Pierre and Justin Trudeau – father and fils – certainly like to dress up. For the father it was a rose, while his son is really into socks.
During his entire – and lengthy – career as prime minister, Pierre wore a fresh red rose in the buttonhole of his jacket lapel every day. From the beginning, it denoted a touch of glamour and set him apart from the mostly stolid, gray men who preceded him as prime minister.
Like many such personal symbols, Trudeau’s choice of boutonniere over time became a sort of Rorschach test for the public. Among his admirers, it was seen as an emblem of the PM’s charisma and romantic mystique, as well as his pronounced individualism and aversion to stuffy conventions. To his critics, the red rose was an affectation, encapsulating what they saw as Trudeau’s essential dilettantism and self absorption.
His son, Justin, has a penchant for fancy socks. The brightly coloured, playfully patterned hosiery have become the personal fashion signature of Canada’s first Gen-X prime minister. Trudeau wears his socks along with the more traditionally sombre business attire of a dark suit and tie that are more usually associated with political and executive leaders.

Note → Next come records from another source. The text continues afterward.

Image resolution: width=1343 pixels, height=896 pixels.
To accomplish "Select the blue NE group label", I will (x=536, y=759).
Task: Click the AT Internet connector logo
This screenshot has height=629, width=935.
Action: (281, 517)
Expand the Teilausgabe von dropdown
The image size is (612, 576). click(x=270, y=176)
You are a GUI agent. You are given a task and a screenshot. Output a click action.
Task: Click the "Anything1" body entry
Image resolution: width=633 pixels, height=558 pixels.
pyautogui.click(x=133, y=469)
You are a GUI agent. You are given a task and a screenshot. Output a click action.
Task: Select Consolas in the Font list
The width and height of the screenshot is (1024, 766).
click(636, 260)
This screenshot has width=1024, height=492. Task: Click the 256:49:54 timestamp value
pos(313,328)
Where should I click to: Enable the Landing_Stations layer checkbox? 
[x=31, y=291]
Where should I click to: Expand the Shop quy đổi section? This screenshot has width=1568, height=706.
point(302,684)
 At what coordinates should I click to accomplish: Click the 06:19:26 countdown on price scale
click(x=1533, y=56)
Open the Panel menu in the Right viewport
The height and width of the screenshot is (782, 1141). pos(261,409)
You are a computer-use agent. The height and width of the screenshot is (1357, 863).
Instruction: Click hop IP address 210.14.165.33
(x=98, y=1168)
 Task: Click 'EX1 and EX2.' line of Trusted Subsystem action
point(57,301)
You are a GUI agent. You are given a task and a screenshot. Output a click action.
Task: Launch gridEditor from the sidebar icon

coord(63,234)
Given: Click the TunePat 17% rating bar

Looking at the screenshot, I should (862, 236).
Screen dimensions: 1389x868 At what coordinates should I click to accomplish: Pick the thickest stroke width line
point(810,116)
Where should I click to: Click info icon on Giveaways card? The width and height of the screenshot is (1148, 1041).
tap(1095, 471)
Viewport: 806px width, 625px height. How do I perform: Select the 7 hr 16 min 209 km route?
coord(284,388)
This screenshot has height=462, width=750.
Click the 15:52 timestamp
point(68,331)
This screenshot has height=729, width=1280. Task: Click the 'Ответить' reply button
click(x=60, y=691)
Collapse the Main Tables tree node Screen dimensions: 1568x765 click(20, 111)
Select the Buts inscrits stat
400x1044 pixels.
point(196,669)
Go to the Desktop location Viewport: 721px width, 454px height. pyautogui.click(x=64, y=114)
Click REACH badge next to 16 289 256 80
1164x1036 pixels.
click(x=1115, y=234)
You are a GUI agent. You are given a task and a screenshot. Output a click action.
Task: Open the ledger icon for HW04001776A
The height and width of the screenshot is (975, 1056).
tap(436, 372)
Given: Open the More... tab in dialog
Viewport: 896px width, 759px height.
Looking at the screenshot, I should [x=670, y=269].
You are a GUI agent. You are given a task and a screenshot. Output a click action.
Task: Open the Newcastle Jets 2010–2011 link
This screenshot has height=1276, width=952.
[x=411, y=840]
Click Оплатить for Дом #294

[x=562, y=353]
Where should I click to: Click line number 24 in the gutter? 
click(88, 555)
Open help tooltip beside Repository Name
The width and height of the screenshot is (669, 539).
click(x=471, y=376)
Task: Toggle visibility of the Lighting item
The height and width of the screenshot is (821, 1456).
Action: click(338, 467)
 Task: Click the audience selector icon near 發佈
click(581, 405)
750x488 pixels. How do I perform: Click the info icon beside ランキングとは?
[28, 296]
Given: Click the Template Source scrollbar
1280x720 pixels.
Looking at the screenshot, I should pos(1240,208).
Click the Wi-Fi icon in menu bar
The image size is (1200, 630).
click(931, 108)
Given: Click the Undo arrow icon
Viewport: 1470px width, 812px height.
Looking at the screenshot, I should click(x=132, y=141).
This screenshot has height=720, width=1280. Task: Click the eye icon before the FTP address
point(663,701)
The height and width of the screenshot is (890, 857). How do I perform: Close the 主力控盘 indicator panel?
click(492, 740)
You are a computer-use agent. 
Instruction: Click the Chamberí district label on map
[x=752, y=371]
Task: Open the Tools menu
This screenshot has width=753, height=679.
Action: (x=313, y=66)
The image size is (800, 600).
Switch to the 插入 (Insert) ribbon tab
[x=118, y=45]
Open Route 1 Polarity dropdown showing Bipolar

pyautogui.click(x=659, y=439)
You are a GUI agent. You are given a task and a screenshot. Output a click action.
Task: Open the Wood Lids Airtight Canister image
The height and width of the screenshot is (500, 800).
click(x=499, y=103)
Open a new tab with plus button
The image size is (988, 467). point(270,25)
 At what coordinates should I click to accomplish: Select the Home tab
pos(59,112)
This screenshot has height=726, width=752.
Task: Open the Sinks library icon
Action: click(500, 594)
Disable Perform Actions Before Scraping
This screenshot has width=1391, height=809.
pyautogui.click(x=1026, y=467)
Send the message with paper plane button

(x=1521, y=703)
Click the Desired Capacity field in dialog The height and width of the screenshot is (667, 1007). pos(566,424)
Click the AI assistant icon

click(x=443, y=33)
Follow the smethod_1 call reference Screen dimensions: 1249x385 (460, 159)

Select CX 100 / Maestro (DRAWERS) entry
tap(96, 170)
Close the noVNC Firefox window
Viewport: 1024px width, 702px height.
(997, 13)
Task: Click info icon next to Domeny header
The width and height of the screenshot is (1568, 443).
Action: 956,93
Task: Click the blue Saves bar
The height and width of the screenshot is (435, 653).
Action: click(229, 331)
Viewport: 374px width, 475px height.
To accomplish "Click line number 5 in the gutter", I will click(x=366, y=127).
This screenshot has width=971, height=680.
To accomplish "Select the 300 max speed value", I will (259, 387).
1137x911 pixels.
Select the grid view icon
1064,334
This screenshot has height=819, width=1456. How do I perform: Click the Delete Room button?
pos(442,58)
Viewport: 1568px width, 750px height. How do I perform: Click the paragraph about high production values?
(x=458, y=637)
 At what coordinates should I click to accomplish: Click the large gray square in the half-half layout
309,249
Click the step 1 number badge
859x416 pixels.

However, along with his well-documented penchant for costumes and other forms of dress up, the PM’s socks have been derided by some critics as manifesting a lack of seriousness. In his 2020 memoir, former Australian Prime Minister Malcolm Turnbull shared a withering account of what he saw down below, as it were. Turnbull was clearly distracted by his Canadian counterpart’s socks, and was lucky Trudeau wasn’t trying to pull the wool over his eyes given how important sheep farming is in Australia.